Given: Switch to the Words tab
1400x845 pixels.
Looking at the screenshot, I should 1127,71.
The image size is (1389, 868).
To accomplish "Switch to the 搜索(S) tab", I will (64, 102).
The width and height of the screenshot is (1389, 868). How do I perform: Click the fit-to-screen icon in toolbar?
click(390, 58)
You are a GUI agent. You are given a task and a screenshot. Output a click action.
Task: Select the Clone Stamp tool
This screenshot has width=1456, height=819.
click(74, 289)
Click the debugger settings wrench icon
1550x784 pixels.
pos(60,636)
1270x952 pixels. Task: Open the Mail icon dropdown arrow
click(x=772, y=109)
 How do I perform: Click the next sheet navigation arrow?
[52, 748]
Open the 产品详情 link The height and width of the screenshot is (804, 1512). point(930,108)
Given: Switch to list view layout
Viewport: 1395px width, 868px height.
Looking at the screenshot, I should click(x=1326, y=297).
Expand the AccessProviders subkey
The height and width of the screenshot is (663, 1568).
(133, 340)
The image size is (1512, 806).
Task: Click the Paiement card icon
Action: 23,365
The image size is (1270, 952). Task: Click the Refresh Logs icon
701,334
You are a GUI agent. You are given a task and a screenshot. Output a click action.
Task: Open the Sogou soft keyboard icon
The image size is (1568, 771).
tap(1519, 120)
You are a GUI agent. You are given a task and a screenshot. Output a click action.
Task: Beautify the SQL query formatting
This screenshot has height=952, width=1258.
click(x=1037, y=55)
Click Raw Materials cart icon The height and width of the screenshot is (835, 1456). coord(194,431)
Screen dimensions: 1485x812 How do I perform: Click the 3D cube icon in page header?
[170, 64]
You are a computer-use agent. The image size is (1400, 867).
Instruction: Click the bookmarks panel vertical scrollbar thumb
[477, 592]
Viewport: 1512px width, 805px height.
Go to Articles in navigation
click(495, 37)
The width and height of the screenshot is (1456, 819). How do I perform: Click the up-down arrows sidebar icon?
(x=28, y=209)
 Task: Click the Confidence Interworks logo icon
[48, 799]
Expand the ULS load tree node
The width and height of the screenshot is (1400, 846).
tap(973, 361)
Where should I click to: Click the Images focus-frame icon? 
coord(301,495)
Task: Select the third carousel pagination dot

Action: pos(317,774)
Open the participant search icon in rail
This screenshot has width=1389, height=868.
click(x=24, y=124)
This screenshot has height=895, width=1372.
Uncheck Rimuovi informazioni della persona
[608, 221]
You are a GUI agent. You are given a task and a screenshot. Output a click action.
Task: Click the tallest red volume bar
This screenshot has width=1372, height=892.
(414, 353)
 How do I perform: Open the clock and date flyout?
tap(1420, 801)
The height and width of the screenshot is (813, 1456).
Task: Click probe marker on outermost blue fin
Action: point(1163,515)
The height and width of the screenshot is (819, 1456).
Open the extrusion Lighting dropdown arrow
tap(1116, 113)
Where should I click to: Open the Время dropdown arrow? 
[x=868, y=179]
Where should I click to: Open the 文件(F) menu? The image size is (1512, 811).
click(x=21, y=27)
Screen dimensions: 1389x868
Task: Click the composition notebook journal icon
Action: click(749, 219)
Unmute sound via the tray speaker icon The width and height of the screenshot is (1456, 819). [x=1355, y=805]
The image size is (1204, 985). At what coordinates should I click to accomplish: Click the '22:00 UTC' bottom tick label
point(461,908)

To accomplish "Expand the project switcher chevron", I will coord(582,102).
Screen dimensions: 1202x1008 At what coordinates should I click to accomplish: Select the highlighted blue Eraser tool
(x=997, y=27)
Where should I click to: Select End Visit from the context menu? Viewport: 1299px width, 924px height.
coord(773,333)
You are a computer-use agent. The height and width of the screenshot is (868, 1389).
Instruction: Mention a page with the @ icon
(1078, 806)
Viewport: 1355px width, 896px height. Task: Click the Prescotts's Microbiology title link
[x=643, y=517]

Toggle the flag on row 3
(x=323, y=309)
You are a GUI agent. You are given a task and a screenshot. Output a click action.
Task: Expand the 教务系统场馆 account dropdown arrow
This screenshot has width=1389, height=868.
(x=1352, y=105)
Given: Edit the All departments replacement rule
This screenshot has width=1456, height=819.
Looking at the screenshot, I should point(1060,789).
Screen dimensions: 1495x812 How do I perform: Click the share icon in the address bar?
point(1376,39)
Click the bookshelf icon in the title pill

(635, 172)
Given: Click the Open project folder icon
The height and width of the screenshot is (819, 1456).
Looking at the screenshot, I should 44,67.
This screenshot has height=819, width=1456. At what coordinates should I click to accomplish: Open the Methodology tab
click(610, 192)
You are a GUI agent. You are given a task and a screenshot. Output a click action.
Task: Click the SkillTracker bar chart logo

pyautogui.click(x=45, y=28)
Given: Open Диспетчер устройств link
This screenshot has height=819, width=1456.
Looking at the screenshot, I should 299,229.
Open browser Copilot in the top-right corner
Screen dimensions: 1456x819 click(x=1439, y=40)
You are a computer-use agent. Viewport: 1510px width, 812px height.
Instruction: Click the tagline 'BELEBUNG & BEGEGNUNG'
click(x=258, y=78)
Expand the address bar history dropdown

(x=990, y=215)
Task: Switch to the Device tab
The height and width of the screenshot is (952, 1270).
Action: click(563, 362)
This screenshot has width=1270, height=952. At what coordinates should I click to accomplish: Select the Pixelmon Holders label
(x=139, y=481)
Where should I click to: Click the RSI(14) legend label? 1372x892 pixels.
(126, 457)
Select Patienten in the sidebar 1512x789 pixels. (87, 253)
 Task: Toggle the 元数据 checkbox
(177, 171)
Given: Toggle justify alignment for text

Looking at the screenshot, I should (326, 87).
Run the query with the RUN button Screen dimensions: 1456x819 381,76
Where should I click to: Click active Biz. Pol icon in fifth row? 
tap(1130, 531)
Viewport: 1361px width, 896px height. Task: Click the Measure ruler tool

────────────────────

Task requirements => Output the whole listing exactly as given.

The answer =>
Given: Switch to the Words tab
1400x845 pixels.
Looking at the screenshot, I should 1127,71.
The image size is (1389, 868).
To accomplish "Switch to the 搜索(S) tab", I will (64, 102).
The width and height of the screenshot is (1389, 868). How do I perform: Click the fit-to-screen icon in toolbar?
click(390, 58)
You are a GUI agent. You are given a task and a screenshot. Output a click action.
Task: Select the Clone Stamp tool
This screenshot has width=1456, height=819.
click(74, 289)
Click the debugger settings wrench icon
1550x784 pixels.
pos(60,636)
1270x952 pixels. Task: Open the Mail icon dropdown arrow
click(x=772, y=109)
 How do I perform: Click the next sheet navigation arrow?
[52, 748]
Open the 产品详情 link The height and width of the screenshot is (804, 1512). point(930,108)
Given: Switch to list view layout
Viewport: 1395px width, 868px height.
Looking at the screenshot, I should click(x=1326, y=297).
Expand the AccessProviders subkey
The height and width of the screenshot is (663, 1568).
(133, 340)
The image size is (1512, 806).
Task: Click the Paiement card icon
Action: 23,365
The image size is (1270, 952). Task: Click the Refresh Logs icon
701,334
You are a GUI agent. You are given a task and a screenshot. Output a click action.
Task: Open the Sogou soft keyboard icon
The image size is (1568, 771).
tap(1519, 120)
You are a GUI agent. You are given a task and a screenshot. Output a click action.
Task: Beautify the SQL query formatting
This screenshot has height=952, width=1258.
click(x=1037, y=55)
Click Raw Materials cart icon The height and width of the screenshot is (835, 1456). coord(194,431)
Screen dimensions: 1485x812 How do I perform: Click the 3D cube icon in page header?
[170, 64]
You are a computer-use agent. The image size is (1400, 867).
Instruction: Click the bookmarks panel vertical scrollbar thumb
[477, 592]
Viewport: 1512px width, 805px height.
Go to Articles in navigation
click(495, 37)
The width and height of the screenshot is (1456, 819). How do I perform: Click the up-down arrows sidebar icon?
(x=28, y=209)
 Task: Click the Confidence Interworks logo icon
[48, 799]
Expand the ULS load tree node
The width and height of the screenshot is (1400, 846).
tap(973, 361)
Where should I click to: Click the Images focus-frame icon? 
coord(301,495)
Task: Select the third carousel pagination dot

Action: pos(317,774)
Open the participant search icon in rail
This screenshot has width=1389, height=868.
click(x=24, y=124)
This screenshot has height=895, width=1372.
Uncheck Rimuovi informazioni della persona
[608, 221]
You are a GUI agent. You are given a task and a screenshot. Output a click action.
Task: Click the tallest red volume bar
This screenshot has width=1372, height=892.
(414, 353)
 How do I perform: Open the clock and date flyout?
tap(1420, 801)
The height and width of the screenshot is (813, 1456).
Task: Click probe marker on outermost blue fin
Action: point(1163,515)
The height and width of the screenshot is (819, 1456).
Open the extrusion Lighting dropdown arrow
tap(1116, 113)
Where should I click to: Open the Время dropdown arrow? 
[x=868, y=179]
Where should I click to: Open the 文件(F) menu? The image size is (1512, 811).
click(x=21, y=27)
Screen dimensions: 1389x868
Task: Click the composition notebook journal icon
Action: click(749, 219)
Unmute sound via the tray speaker icon The width and height of the screenshot is (1456, 819). [x=1355, y=805]
The image size is (1204, 985). At what coordinates should I click to accomplish: Click the '22:00 UTC' bottom tick label
point(461,908)

To accomplish "Expand the project switcher chevron", I will coord(582,102).
Screen dimensions: 1202x1008 At what coordinates should I click to accomplish: Select the highlighted blue Eraser tool
(x=997, y=27)
Where should I click to: Select End Visit from the context menu? Viewport: 1299px width, 924px height.
coord(773,333)
You are a computer-use agent. The height and width of the screenshot is (868, 1389).
Instruction: Mention a page with the @ icon
(1078, 806)
Viewport: 1355px width, 896px height. Task: Click the Prescotts's Microbiology title link
[x=643, y=517]

Toggle the flag on row 3
(x=323, y=309)
You are a GUI agent. You are given a task and a screenshot. Output a click action.
Task: Expand the 教务系统场馆 account dropdown arrow
This screenshot has width=1389, height=868.
(x=1352, y=105)
Given: Edit the All departments replacement rule
This screenshot has width=1456, height=819.
Looking at the screenshot, I should point(1060,789).
Screen dimensions: 1495x812 How do I perform: Click the share icon in the address bar?
point(1376,39)
Click the bookshelf icon in the title pill

(635, 172)
Given: Click the Open project folder icon
The height and width of the screenshot is (819, 1456).
Looking at the screenshot, I should 44,67.
This screenshot has height=819, width=1456. At what coordinates should I click to accomplish: Open the Methodology tab
click(610, 192)
You are a GUI agent. You are given a task and a screenshot. Output a click action.
Task: Click the SkillTracker bar chart logo

pyautogui.click(x=45, y=28)
Given: Open Диспетчер устройств link
This screenshot has height=819, width=1456.
Looking at the screenshot, I should 299,229.
Open browser Copilot in the top-right corner
Screen dimensions: 1456x819 click(x=1439, y=40)
You are a computer-use agent. Viewport: 1510px width, 812px height.
Instruction: Click the tagline 'BELEBUNG & BEGEGNUNG'
click(x=258, y=78)
Expand the address bar history dropdown

(x=990, y=215)
Task: Switch to the Device tab
The height and width of the screenshot is (952, 1270).
Action: click(563, 362)
This screenshot has width=1270, height=952. At what coordinates should I click to accomplish: Select the Pixelmon Holders label
(x=139, y=481)
Where should I click to: Click the RSI(14) legend label? 1372x892 pixels.
(126, 457)
Select Patienten in the sidebar 1512x789 pixels. (87, 253)
 Task: Toggle the 元数据 checkbox
(177, 171)
Given: Toggle justify alignment for text

Looking at the screenshot, I should (326, 87).
Run the query with the RUN button Screen dimensions: 1456x819 381,76
Where should I click to: Click active Biz. Pol icon in fifth row? 
tap(1130, 531)
Viewport: 1361px width, 896px height. Task: Click the Measure ruler tool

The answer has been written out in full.